↓↓↓

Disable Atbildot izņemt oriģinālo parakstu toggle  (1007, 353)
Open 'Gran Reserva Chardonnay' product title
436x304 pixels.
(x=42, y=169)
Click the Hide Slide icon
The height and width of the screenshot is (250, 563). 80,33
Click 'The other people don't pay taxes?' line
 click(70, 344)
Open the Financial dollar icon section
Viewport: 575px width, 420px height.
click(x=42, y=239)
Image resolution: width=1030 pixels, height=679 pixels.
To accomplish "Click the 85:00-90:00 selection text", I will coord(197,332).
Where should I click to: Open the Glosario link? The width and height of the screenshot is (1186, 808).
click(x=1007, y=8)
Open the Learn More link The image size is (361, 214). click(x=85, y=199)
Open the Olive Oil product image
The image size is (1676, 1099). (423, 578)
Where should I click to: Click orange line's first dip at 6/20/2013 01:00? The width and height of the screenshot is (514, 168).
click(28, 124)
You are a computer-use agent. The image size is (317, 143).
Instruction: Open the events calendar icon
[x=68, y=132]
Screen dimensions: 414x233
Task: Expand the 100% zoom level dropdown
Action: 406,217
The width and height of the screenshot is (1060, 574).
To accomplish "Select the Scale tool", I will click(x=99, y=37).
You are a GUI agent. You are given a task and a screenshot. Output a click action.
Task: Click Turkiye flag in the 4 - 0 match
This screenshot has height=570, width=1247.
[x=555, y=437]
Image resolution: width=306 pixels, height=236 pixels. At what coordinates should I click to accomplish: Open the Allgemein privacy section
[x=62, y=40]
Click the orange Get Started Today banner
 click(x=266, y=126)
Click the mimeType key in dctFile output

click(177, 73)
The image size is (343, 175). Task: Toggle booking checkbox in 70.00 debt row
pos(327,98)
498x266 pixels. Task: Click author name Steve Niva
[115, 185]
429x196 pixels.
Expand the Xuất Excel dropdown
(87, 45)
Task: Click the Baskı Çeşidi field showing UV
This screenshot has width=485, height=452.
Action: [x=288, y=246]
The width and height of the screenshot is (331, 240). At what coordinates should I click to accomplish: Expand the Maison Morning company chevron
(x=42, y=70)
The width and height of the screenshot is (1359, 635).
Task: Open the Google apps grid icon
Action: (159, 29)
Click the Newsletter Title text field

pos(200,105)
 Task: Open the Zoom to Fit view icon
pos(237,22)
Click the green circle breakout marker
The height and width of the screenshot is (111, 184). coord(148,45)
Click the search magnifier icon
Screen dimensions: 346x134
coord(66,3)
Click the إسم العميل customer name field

↑↑↑

■ **EXERCISE PROMPT**:
Copy, exactly as written, the lines above, beginning with the one that contains "This screenshot has width=485, height=452." and ending with the last.

■ **RESULT FOR THIS TASK**:
This screenshot has width=485, height=452.
Action: [x=288, y=246]
The width and height of the screenshot is (331, 240). At what coordinates should I click to accomplish: Expand the Maison Morning company chevron
(x=42, y=70)
The width and height of the screenshot is (1359, 635).
Task: Open the Google apps grid icon
Action: (159, 29)
Click the Newsletter Title text field

pos(200,105)
 Task: Open the Zoom to Fit view icon
pos(237,22)
Click the green circle breakout marker
The height and width of the screenshot is (111, 184). coord(148,45)
Click the search magnifier icon
Screen dimensions: 346x134
coord(66,3)
Click the إسم العميل customer name field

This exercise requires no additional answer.